Clearly it’s not possible for our Norwegian weather app to be accurate all the time. It has been right on the button – if rain is predicted at 4:00pm, it rains. Clear morning coming up? Don your shades. Except for today.
So, firstly a great big ‘Thanks’ to friends who donated a fantastic bottle of gin at the start of our trip. Don’t know the degree of sacrilege involved here, but it’s made a momentous hot toddy. Showered, clean, dry, very strong hot toddy in hand – who can remember belting rain and gusts that bent what little vegetation there was out of shape? A great morning’s cycle followed on from a good walk yesterday up to the Blåfjell (Blue Mountain) mines (closed) past Norway’s first protected geologic item (1923), the Rocking Stone (millimetres, but it does weigh 74 tons) …
The landscape has just continued to captivate us. The skyline is dominated by exposed domes, very little vegetation, and interspersed with a myriad of lakes fed by waterfalls coming in from every direction. The scale is immense, the sides sheer, and topping so many of the domes are erratics, there to remind you of the immense glaciation that has occurred.
And to follow on from the Geography of it all, today we drove past Jøssingfjord, which had a cameo role in WWII. It was here that the German support vessel, the Altmark, was boarded by a British destroyer in 1940, freeing a large number of captured British sailors, but also violating Norway’s neutral status. Norway was invaded by Germany shortly afterwards. To bookend this, Jøssingfjiord was also the scene of a somewhat unsuccessful air attack by an international assortment of British, New Zealand, Australian and Polish pilots in 1945. A wreath is laid in annual remembrance of 4 Kiwis who died in the raid.
A final bit for the day was stopping at Helleren, which has the meaning of an overhang providing protection. The area has been inhabited for thousands of years, and for the past few hundred years, until recently, by crofters who kept sheep, a few cows, and supplemented this by fishing.
I was told by a friend to do something useful today – I hope this is it!

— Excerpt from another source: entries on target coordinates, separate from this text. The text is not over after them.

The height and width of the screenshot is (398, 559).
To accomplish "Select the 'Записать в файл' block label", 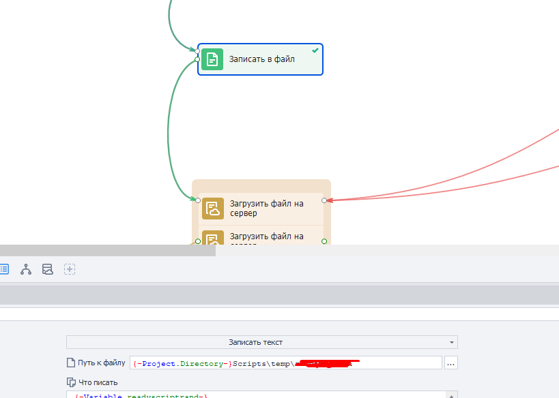I will (261, 59).
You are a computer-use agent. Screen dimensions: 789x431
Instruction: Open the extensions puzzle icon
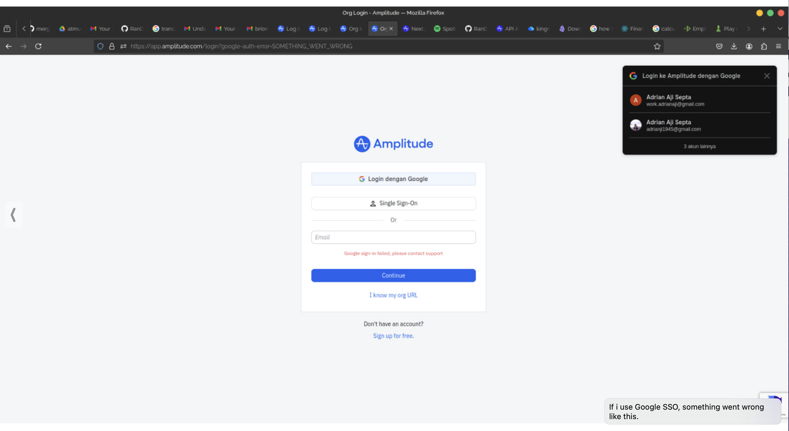tap(764, 46)
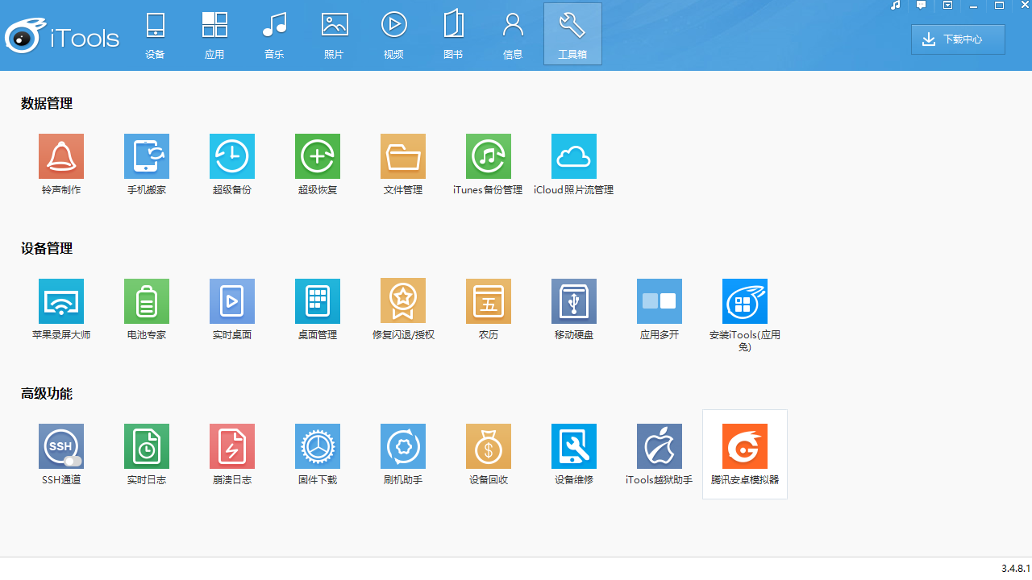
Task: Open iCloud照片流管理 photo stream manager
Action: coord(573,155)
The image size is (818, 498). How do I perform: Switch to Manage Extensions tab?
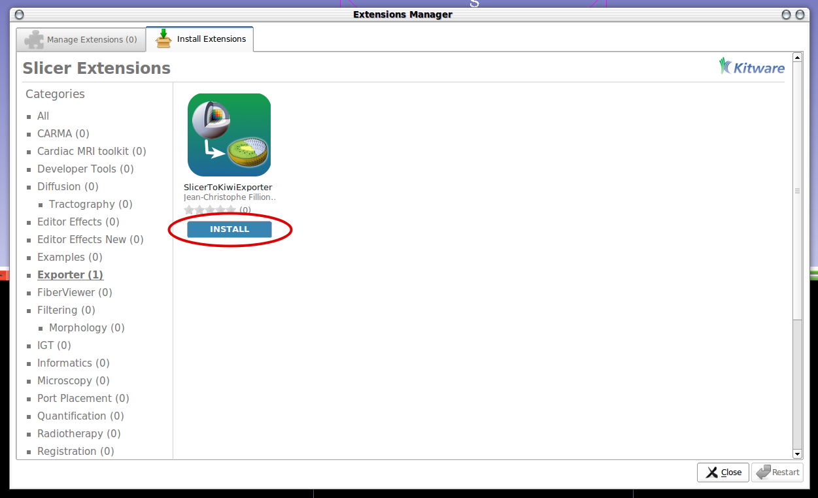[x=81, y=39]
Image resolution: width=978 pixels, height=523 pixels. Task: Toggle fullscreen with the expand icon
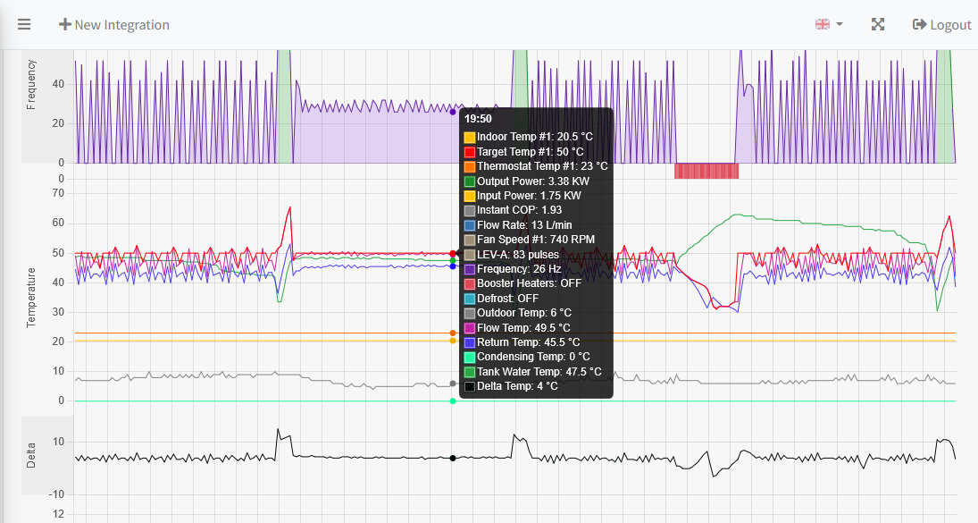[x=878, y=24]
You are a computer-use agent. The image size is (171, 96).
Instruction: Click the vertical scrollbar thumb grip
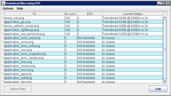[x=165, y=49]

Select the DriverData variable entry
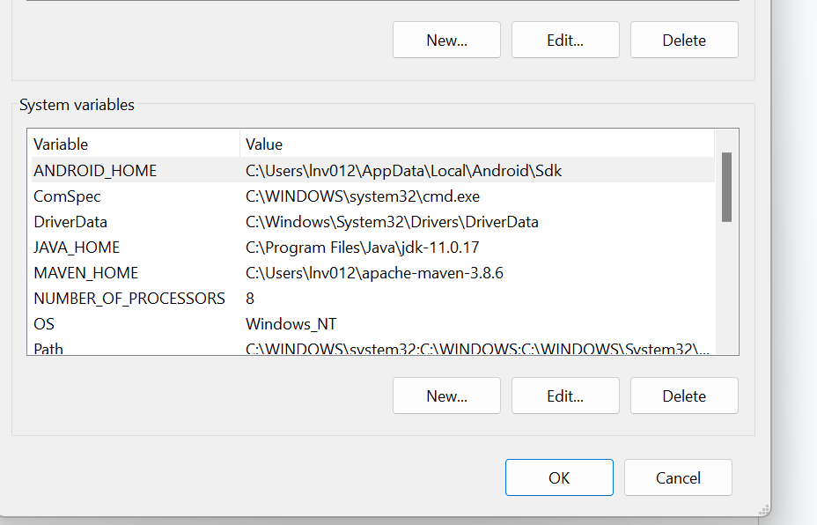70,222
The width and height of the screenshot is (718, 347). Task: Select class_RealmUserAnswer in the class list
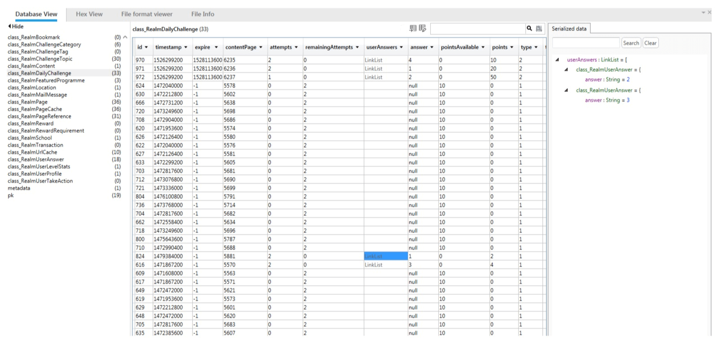click(36, 159)
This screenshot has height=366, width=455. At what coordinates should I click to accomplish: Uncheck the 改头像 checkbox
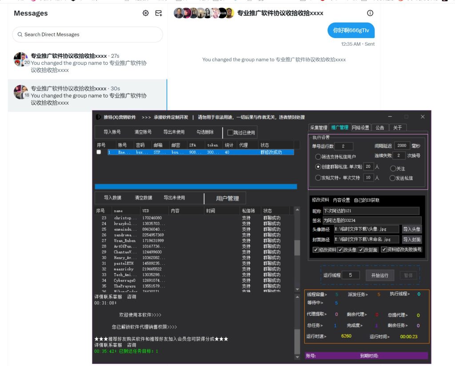340,250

We have now left the Magma Geopark, heading towards Kristiansand, Norway’s tropical beach paradise, or at least the most southerly part of the country. We travelled through the Geopark on a bit of a whim, urged by having a few extra days on hand. What a fantastic decision – everything has been just jaw-dropping beautiful, and I cannot overstate how many times each day we just stopped, and stared, and made weird noises – adjectives were not going to do! In part, I’m sure, this is made possible by having the time to just take the time … Contented campers indeed.